**WRITTEN PROBLEM**
Copy the items from the very beginning through the line containing "click(x=381, y=493)", both ends included and the requests kept as they are. Scale every coordinate in the answers by 0.2, rounding to whole numbers with halves going up, and leave out the pictures.
>> start
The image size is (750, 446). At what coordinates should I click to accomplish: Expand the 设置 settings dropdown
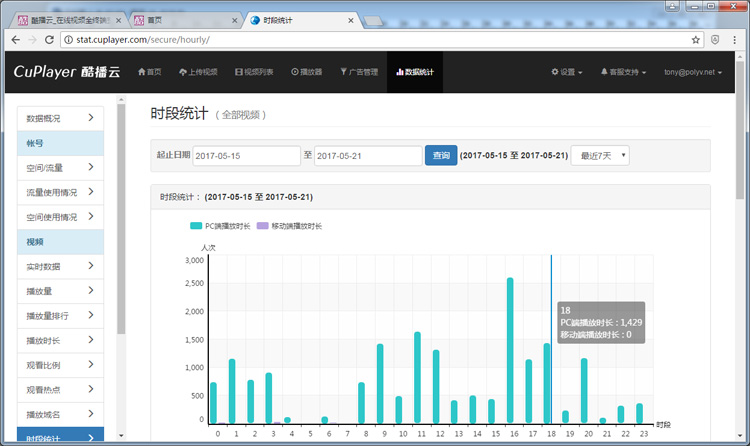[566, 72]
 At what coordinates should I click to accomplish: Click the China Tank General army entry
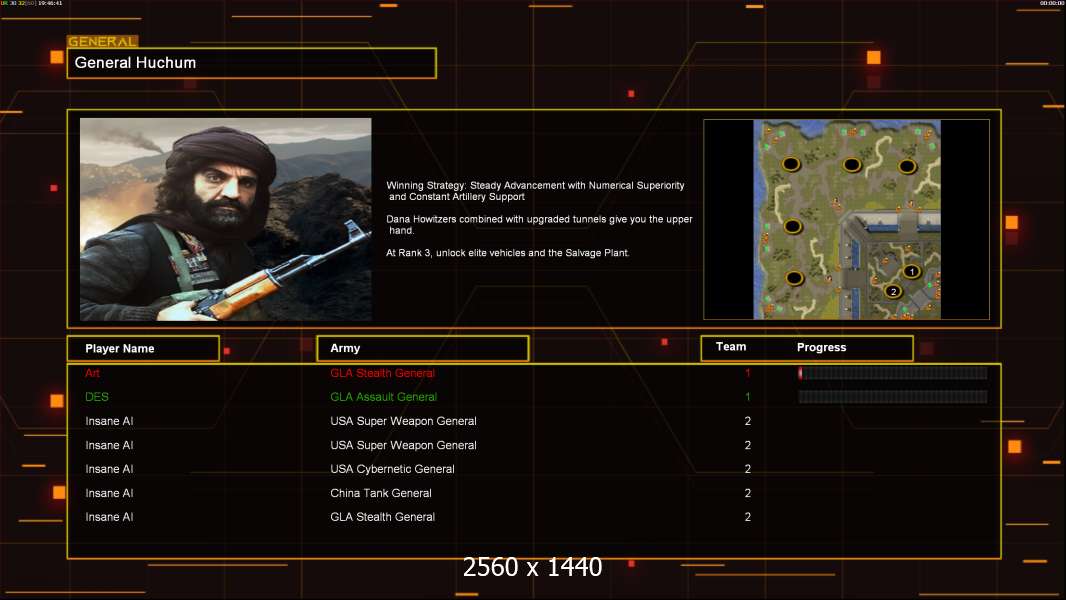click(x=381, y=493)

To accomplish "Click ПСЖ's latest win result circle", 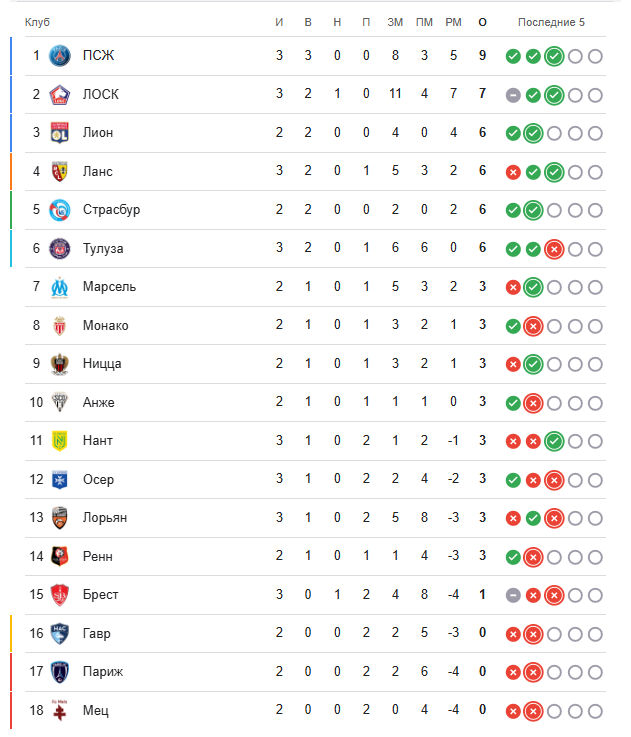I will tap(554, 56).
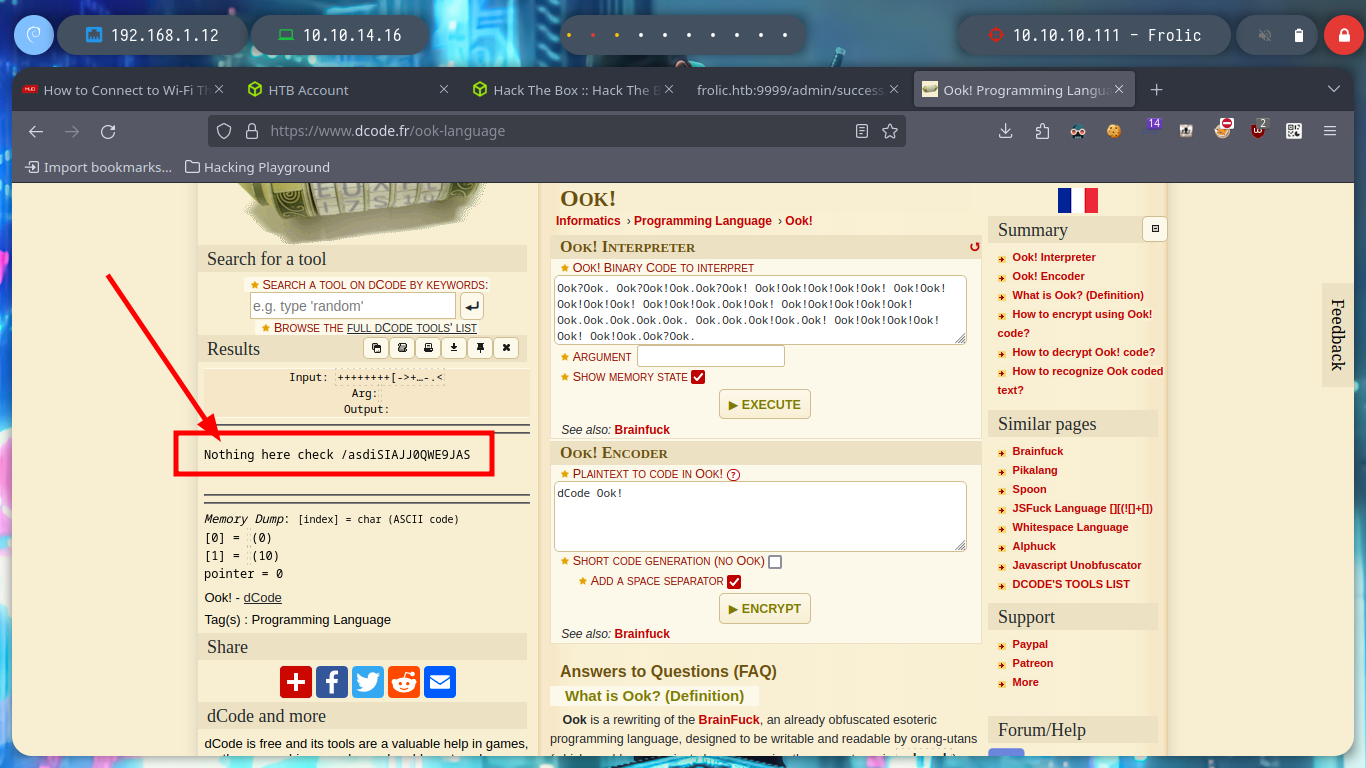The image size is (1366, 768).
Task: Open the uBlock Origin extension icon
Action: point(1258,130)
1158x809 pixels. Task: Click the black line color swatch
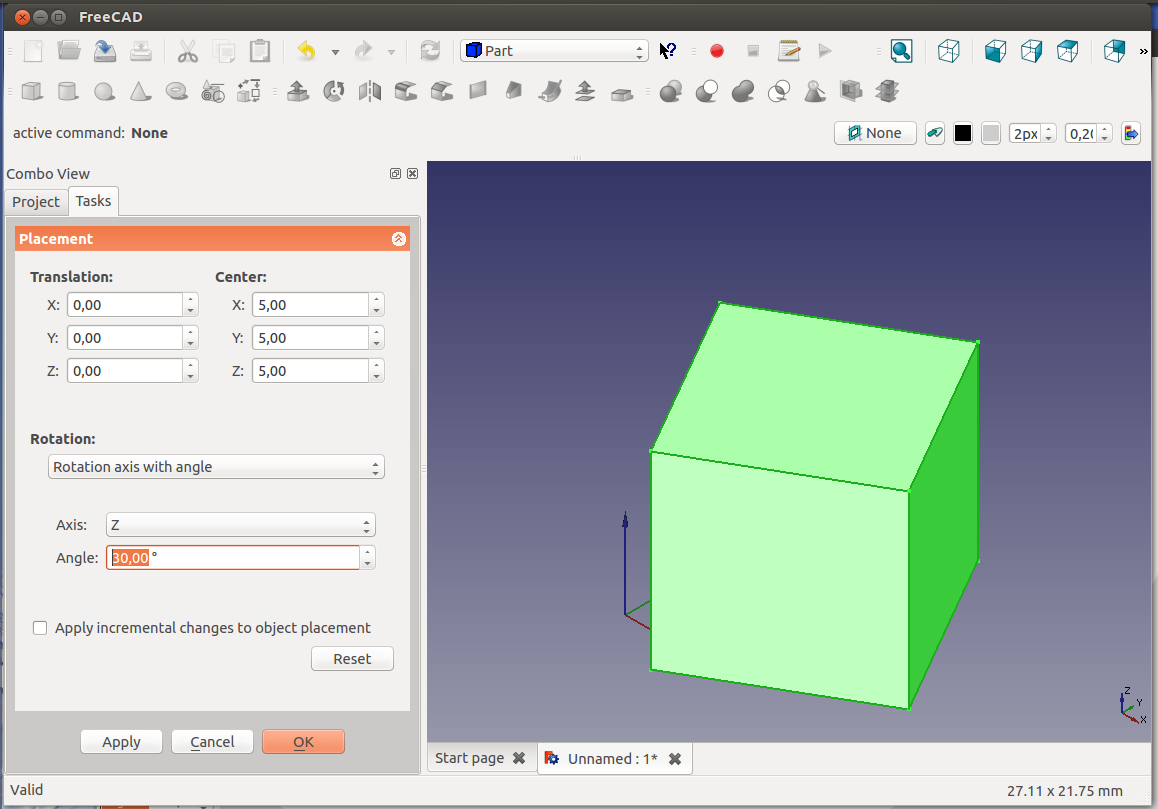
>> end
**RIGHT ANSWER**
The image size is (750, 446). At what coordinates should I click to accomplish: Expand the 设置 settings dropdown
[113, 14]
 At what coordinates should I click to accomplish: Click the China Tank General army entry
click(x=76, y=99)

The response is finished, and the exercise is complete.